Tuesday, January 18, 2011

School improvement; preparing for the fight over NCLB/ESEA


The Broader, Bolder Approach to Education campaign is now preparing for new debates around re-authorization of "No Child Left Behind" (the Elementary and Secondary Education Act). NCLB has continued to be in force despite the clear lack of improved student outcomes and the law's expiration four years ago. Whether Congress engages this year in the long-overdue reauthorization process or again defers action, BBA will be a vocal participant in the debate. In particular, we will emphasize these key points:
  • Discussion around education reform has come to focus excessively on improving teacher effectiveness as the means of raising student achievement, especially that of disadvantaged students. While educational improvement should include greater support and professional development opportunities for weak teachers and, if that fails, their removal, many other problems faced by schools also demand attention. Learning is impeded by curriculum that is often of poor-quality, lack of school leadership that understands and can improve instruction, and drastic budget cuts that limit teacher recruitment, increase class sizes, and eliminate essential student supports (such as nurses, counselors, and librarians).
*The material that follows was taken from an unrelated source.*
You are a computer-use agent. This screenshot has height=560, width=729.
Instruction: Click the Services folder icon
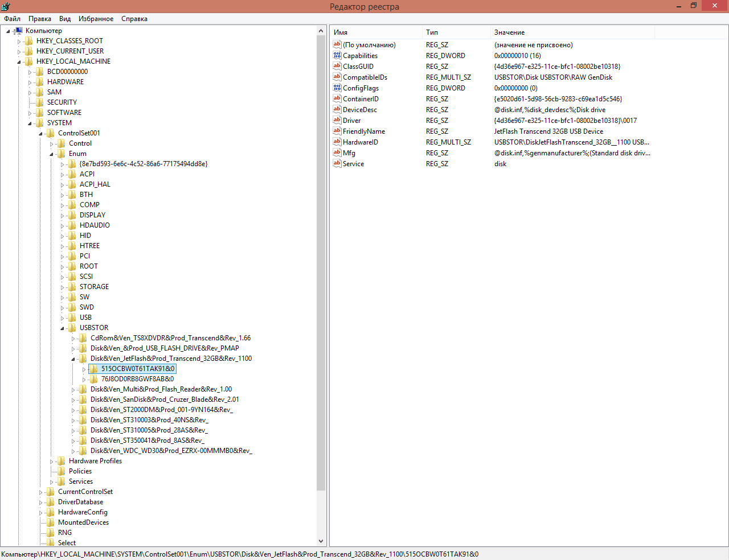[62, 481]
  • Increased reliance on low-quality standardized tests of math and reading to measure the quality of schools and of teachers is doing real damage to American public education. These ineffective test-based accountability systems narrow the curriculum especially for disadvantaged children, whose schools have been forced to reduce time devoted to the subjects that make for well-rounded parents, employees, innovators and citizens: the arts, music, literature, history, science, civic education and physical fitness. Pressure to increase scores on tests of basic academic skills channels class time to test preparation, leaving little space for reasoning, critical thinking, and creativity. Today’s low-quality tests are also widely condemned by experts as inappropriate measures of school and teacher quality. Their excessive use results in the misidentification of both excellent and ineffective teachers, leading to the removal of many of the excellent teachers we need badly, rewards for many who are less effective, and widespread confusion and disillusionment.
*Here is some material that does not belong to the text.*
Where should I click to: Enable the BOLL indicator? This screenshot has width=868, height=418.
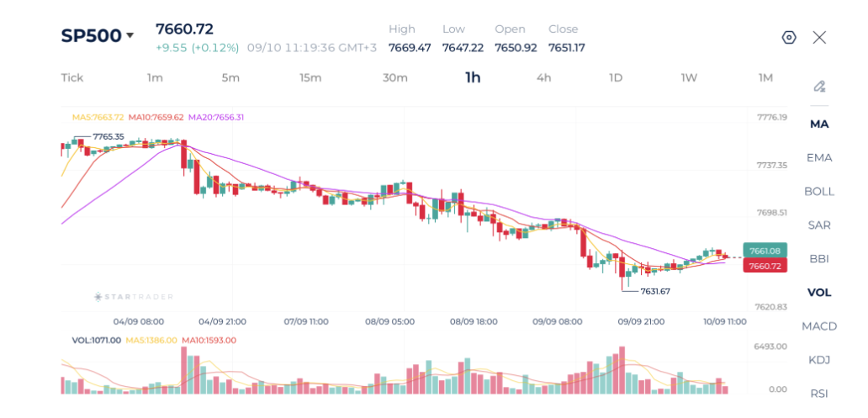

  • The most serious problems facing American schools lie outside the school walls. Persistent high levels of poverty and rising unemployment mean that children arrive at school each day from homes and communities in stress, without adequate nutrition or health care. The housing crisis has exacerbated low-income families’ instability, with increasing numbers of children homeless. The re-authorization of the Elementary and Secondary Education Act should address these problems by funding and encouraging the coordination of schools with health, social service, parent support, and high-quality after-school and summer programs for low-income children. Failing to do so guarantees that even children with excellent teachers will face additional hurdles to learning.
  • Research continues to reinforce the need for dramatic expansion of high-quality early childhood and preschool programs. The achievement gap between middle-class and disadvantaged children is already well established by three years of age, and the majority of children who enter kindergarten far behind never catch up. Early childhood supports must be reinforced with continuing high quality education, but failing to establish the early foundation renders later attempts at remediation very difficult, costly and frequently futile.